NGC 6749 (GCL 107) Globular Cluster in Aquila

Located at: RA 19 hours 05 minutes 15 seconds, Dec +01 degrees 54 minutes 03 seconds

Size: 4.0' Magnitude: 12.4 Class: --

North is up

West to the right


 14.5" f5 Newtonian reflector


 ST-8XME, self-guided, binned 1x1, temp -15c, camera control MaxIm DL 4.56


Lumicon Red filter, 370 minutes (37 x 10 minute subs), 08/31 & 09/1/2016; seeing 2.9-4.5 FWHM per CCDStack


CCDStack 2.92.6001.26126, Photoshop CS5.1


 Rolling Roof Observatory, Thousand Oaks, CA 91360 (+34d 13m 29s -118h 52m 20s)

Notes: From the NGC / IC Project:

Contemporary Visual Observation(s) for NGC 6749
NGC 6749 = Be 42 = C1902+018 = OCL-91 = Lund 876
19 05 15.2 +01 54 03
V = 12.4;  Size 6.3

17.5" (7/1/00): very faint, very low surface brightness globular in a dusty 
portion of the Aquila milky way (dimmed by at least 4.5 magnitudes of 
extinction).  The core is 15"-20" slightly brighter spot less than 1' SW of a 
mag 12 star.  The surrounding halo is just a weak glow with averted vision, 2'-
2.5' in diameter with an ill-defined edge, and just brighter than the milky way 
background.  The glow encompasses the mag 12 star on its northeast side but does 
not reach two mag 13.5 stars off the south side. This cluster would most likely 
be overlooked if just quickly scanning the field and along with N6380 is one of 
the two most difficult NGC globulars!

17.5" (7/24/95): very faint, ~3' diameter, unusually low surface brightness for 
a globular cluster with only a very weak central brightening.  A mag 12 star is 
superimposed on the N side and two mag 13.5 stars are at the S end (not 
members).  The core appears to be located ~1' SW of the mag 12 star. Does not 
appear like a globular but rather a diffuse nebula in a rich milky way field.  
Difficult to determine exact outer extent.

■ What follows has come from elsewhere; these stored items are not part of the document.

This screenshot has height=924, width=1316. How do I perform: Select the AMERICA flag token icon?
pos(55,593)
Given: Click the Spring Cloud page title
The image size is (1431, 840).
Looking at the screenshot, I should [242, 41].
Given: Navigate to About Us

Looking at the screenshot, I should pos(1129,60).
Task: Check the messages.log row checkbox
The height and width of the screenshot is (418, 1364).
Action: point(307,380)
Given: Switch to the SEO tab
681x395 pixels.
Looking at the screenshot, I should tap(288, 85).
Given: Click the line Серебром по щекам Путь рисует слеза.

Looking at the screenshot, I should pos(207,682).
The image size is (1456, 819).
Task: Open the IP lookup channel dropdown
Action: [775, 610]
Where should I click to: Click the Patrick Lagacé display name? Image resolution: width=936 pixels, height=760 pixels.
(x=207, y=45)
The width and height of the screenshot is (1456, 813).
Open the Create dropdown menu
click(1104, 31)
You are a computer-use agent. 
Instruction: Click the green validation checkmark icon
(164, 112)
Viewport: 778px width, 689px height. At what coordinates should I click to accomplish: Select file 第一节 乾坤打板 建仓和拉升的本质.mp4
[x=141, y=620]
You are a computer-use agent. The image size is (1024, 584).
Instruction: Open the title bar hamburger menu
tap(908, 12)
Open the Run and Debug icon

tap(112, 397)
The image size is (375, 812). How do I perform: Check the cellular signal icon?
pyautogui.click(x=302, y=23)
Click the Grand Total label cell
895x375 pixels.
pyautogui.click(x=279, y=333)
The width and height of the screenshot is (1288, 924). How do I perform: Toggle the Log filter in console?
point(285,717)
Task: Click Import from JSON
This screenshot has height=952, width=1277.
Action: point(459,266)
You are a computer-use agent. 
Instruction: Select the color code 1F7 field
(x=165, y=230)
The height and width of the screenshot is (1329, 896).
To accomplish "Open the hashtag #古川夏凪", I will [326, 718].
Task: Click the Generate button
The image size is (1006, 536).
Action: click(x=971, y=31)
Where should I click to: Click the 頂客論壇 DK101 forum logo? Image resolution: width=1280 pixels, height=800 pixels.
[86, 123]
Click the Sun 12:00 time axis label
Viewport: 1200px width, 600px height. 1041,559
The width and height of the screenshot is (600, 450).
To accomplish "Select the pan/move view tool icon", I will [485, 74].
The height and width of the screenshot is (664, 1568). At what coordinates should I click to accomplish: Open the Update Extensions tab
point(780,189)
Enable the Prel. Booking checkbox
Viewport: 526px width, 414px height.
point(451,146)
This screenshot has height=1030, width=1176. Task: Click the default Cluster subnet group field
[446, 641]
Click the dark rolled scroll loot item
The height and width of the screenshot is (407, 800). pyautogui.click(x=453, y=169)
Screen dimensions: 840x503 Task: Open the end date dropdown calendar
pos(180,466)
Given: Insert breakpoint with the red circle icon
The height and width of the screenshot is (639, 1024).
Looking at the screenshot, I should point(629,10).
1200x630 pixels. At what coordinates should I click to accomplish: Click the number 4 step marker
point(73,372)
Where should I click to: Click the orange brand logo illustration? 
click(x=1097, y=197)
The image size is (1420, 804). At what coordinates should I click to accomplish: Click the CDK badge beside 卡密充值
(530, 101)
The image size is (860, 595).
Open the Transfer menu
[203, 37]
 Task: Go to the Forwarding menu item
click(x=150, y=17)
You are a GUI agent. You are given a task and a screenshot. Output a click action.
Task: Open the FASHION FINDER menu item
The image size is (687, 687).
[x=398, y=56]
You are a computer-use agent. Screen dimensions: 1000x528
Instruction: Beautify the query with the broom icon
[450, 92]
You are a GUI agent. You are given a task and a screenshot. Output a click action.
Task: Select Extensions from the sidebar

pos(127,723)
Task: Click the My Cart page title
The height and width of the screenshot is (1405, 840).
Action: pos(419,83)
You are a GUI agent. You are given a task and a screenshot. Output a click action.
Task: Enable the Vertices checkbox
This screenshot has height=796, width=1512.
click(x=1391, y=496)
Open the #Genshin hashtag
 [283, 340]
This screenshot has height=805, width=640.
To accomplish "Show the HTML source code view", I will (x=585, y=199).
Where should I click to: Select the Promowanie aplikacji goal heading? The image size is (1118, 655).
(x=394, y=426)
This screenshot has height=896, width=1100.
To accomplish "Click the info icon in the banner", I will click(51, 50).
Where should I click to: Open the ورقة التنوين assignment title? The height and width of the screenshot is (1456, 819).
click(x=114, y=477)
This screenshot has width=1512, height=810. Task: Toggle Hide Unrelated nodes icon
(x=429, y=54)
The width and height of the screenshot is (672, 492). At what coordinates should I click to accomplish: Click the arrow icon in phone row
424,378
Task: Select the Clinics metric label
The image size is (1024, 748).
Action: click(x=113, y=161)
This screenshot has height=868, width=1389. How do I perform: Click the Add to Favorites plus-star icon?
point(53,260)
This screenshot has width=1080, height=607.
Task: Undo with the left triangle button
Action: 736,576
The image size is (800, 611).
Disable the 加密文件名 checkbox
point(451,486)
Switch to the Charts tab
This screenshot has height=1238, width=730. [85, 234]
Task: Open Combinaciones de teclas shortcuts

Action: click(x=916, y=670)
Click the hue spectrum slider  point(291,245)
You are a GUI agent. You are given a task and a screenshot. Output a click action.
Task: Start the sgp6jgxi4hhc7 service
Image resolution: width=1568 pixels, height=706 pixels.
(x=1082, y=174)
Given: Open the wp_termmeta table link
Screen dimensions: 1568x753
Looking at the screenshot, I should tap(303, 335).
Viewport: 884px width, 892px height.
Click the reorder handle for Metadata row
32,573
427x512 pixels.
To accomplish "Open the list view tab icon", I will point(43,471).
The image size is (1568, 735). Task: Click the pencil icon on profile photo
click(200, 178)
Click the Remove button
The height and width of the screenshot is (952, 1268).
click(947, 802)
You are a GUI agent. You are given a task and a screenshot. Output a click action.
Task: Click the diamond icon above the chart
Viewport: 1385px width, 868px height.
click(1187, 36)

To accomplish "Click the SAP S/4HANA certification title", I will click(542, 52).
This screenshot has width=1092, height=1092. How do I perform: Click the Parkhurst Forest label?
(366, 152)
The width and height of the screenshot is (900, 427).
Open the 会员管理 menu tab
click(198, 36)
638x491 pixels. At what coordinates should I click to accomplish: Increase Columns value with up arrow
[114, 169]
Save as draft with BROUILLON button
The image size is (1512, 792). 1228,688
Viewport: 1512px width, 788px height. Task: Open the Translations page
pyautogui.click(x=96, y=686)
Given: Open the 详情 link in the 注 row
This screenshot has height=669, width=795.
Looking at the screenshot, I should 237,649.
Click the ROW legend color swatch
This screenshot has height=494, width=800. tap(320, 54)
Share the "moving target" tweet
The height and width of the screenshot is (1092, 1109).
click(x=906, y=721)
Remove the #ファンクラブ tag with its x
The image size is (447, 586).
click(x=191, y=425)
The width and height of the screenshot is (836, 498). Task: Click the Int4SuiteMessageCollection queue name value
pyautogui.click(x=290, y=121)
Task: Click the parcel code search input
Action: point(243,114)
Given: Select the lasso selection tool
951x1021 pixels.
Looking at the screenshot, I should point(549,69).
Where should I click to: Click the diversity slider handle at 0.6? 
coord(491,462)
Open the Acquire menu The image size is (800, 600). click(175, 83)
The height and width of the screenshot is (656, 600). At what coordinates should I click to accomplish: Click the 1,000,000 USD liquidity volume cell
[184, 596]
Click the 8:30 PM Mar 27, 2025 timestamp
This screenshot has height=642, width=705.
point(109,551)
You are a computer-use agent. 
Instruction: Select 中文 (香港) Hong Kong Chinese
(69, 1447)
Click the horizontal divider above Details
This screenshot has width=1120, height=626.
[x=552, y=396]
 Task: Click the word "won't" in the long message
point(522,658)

13": extremely faint, moderately large, very low surface brightness and fades at 
high power.  Near the visual threshold this is one of the two faintest NGC 
globulars along with N6380.  Estimate V = 14.  Located at the NW edge of an 
elongated group of six mag 12/13 stars and 25' ESE of mag 5.8 SAO 124203.  The 
position listed in the NGC, SC2000, N2000, U2000, and DSFG are all about 7' too 
far S.

Discovered by JH (h2029). His description "a cluster of loose small stars of 
various magnitudes; fills the field." appears to describe a larger clustering 
including the globular.  Although listed as a GC in the RNGC, the new 
description quotes Carlson and incorrectly states "no cluster".  Listed in Lynga 
as an open cluster = Berkeley 42.  The position listed in SC2000, NGC, L&S, 
N2000, U2000, and DSFG are all wrong, mostly in Dec ~7'.  Skiff letter on 
subject 3/93.  Exact position 19 05 15.2 +01 54 03.